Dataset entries
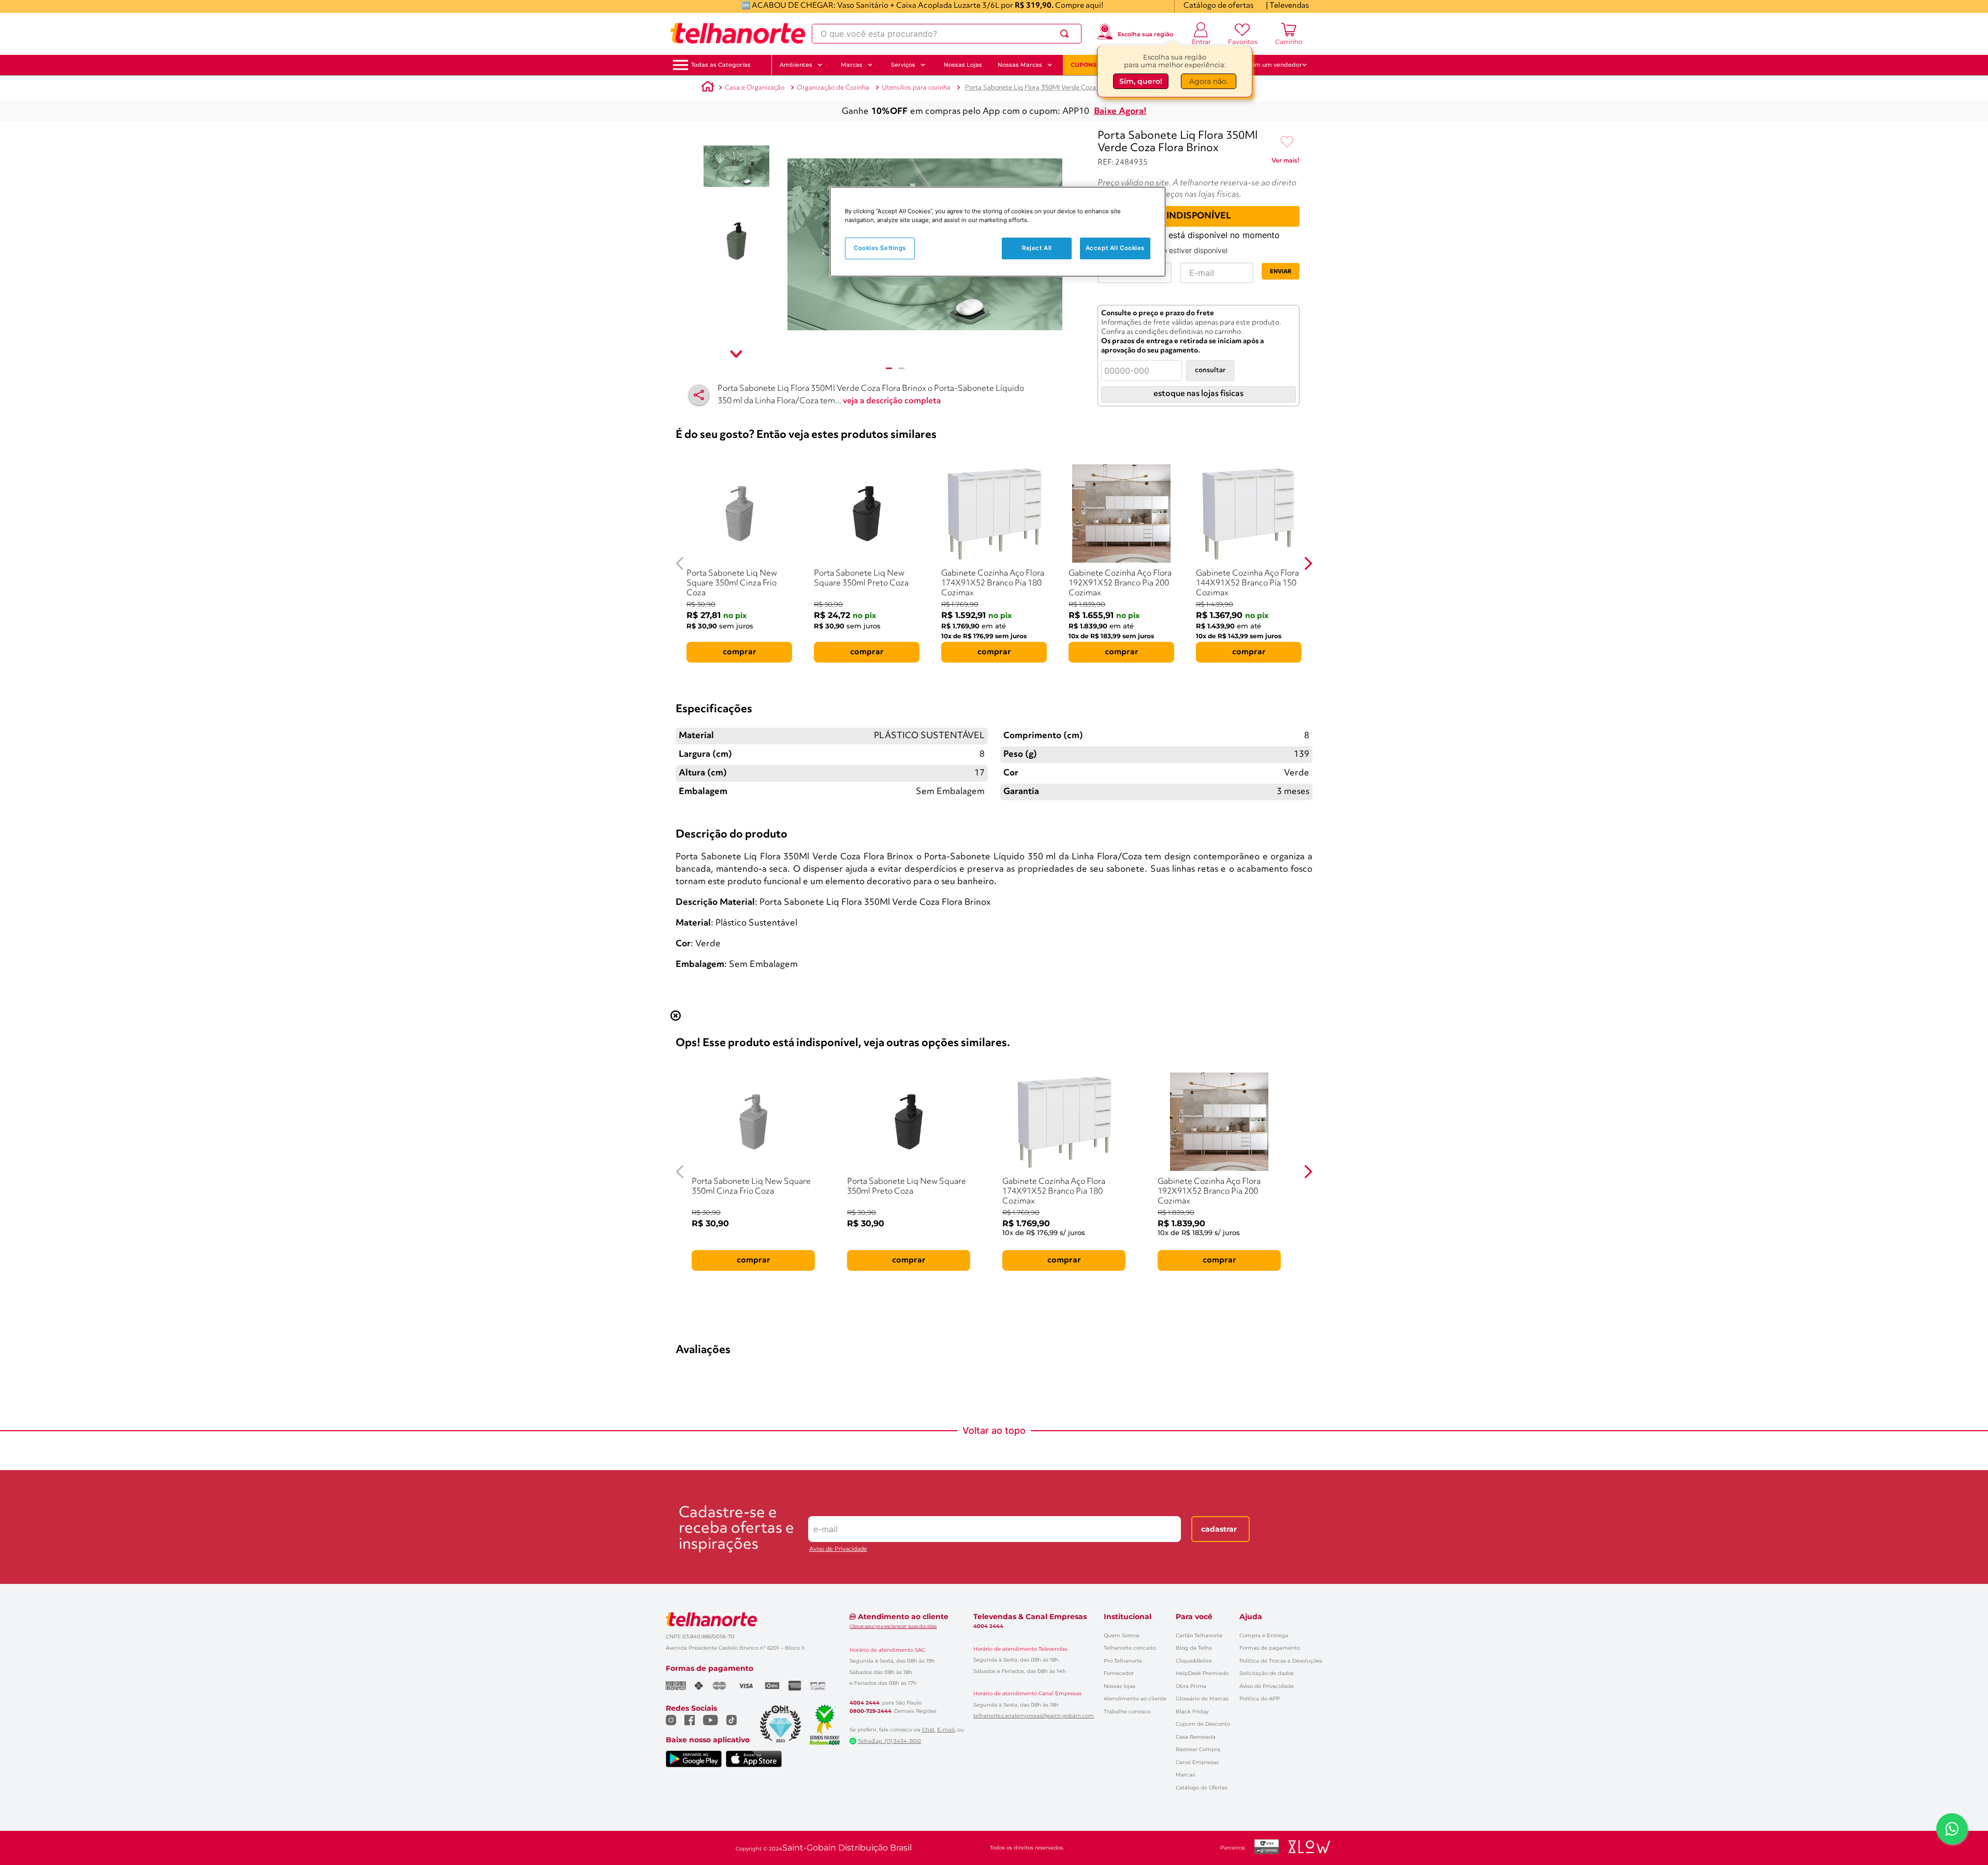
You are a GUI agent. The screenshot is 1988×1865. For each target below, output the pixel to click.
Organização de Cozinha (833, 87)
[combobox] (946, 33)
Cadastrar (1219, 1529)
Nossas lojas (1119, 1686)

TASK DIRECTIONS: Starting from the line containing "Organização de Cozinha (833, 87)" and ending with the final line of the data, reproduce each line exactly as it appears, including no other lines.

THE ANSWER:
Organização de Cozinha (833, 87)
[combobox] (946, 33)
Cadastrar (1219, 1529)
Nossas lojas (1119, 1686)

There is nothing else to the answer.